[[ Source data, beginning ]]

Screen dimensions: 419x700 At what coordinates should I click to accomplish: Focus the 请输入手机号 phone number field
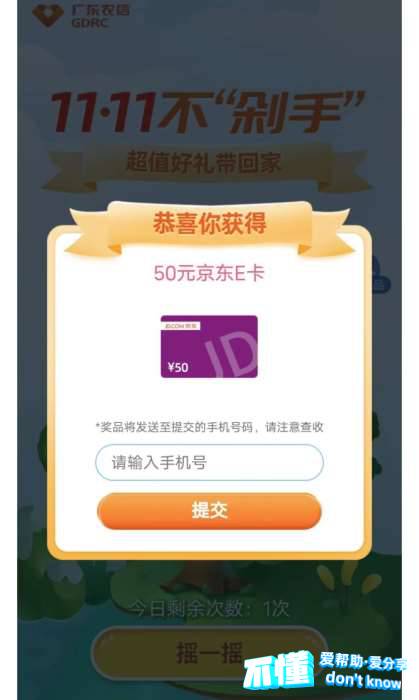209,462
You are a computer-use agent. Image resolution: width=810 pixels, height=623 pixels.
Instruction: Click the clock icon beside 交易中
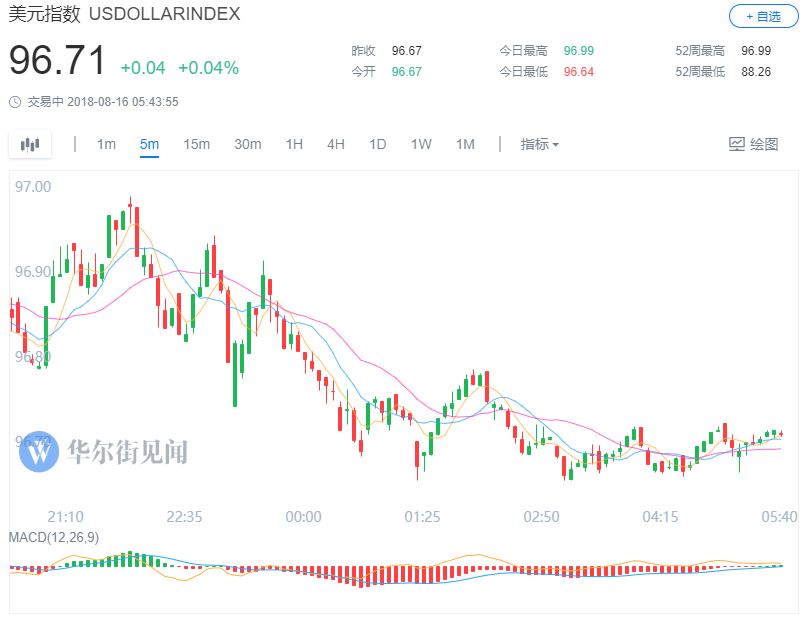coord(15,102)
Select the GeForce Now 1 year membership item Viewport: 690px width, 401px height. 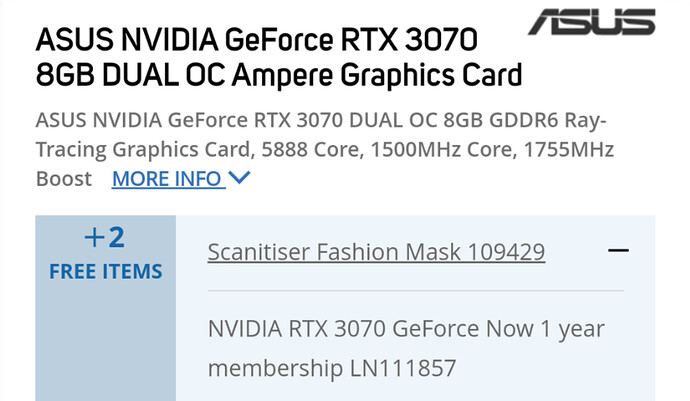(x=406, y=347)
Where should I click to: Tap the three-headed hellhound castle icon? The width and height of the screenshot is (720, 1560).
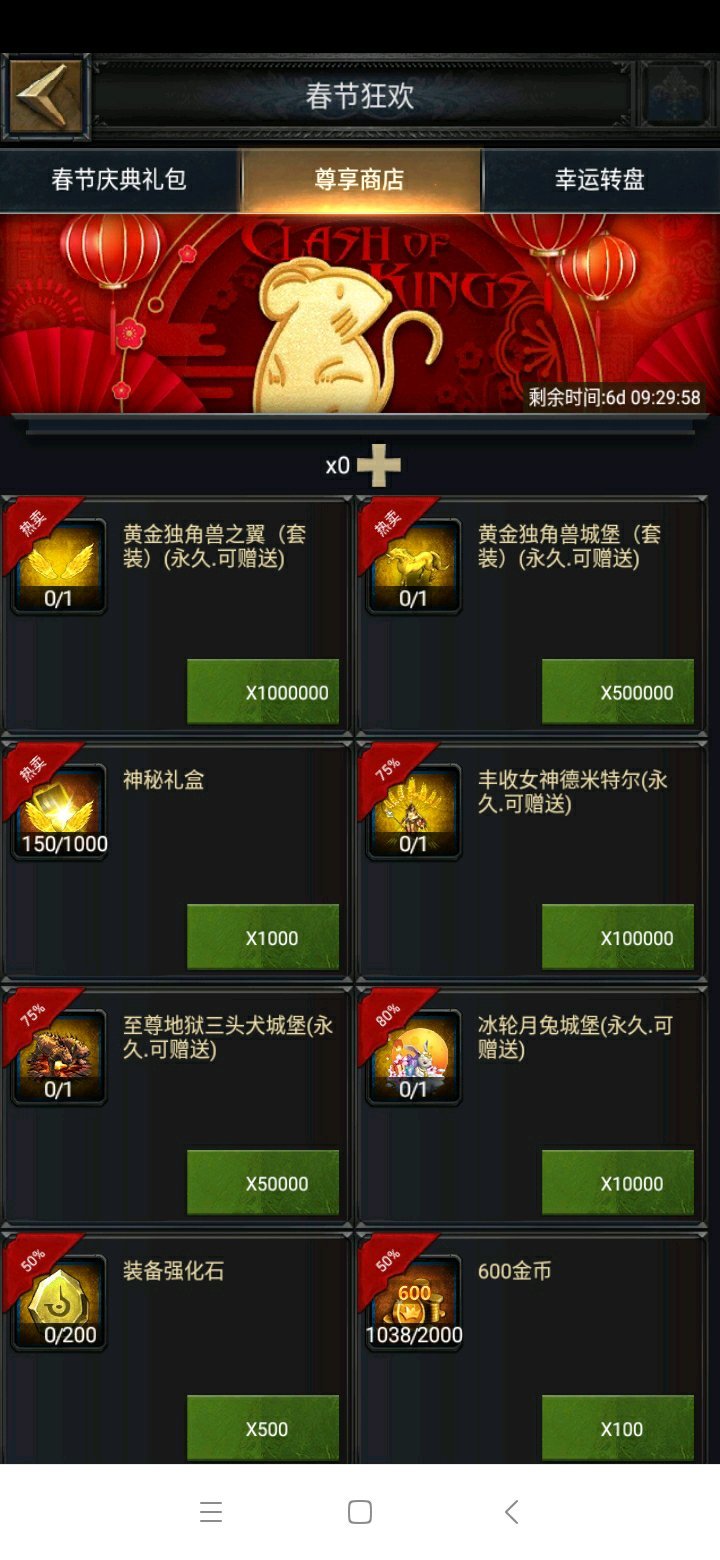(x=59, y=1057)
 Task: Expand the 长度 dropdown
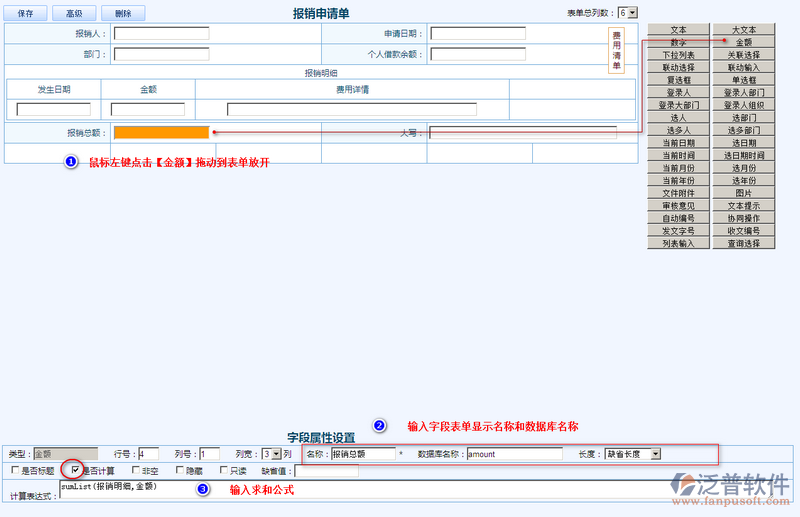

[[ Source data, end ]]

**Task to carry out**
Exactly as they appear, repeat the lines from the one containing "Where should I" through the last line of the entries, counting both ends. Pictures stay out.

**Response to this task**
Where should I click to: Tap the three-headed hellhound castle icon? The width and height of the screenshot is (720, 1560).
(x=59, y=1057)
 Task: Expand the 长度 dropdown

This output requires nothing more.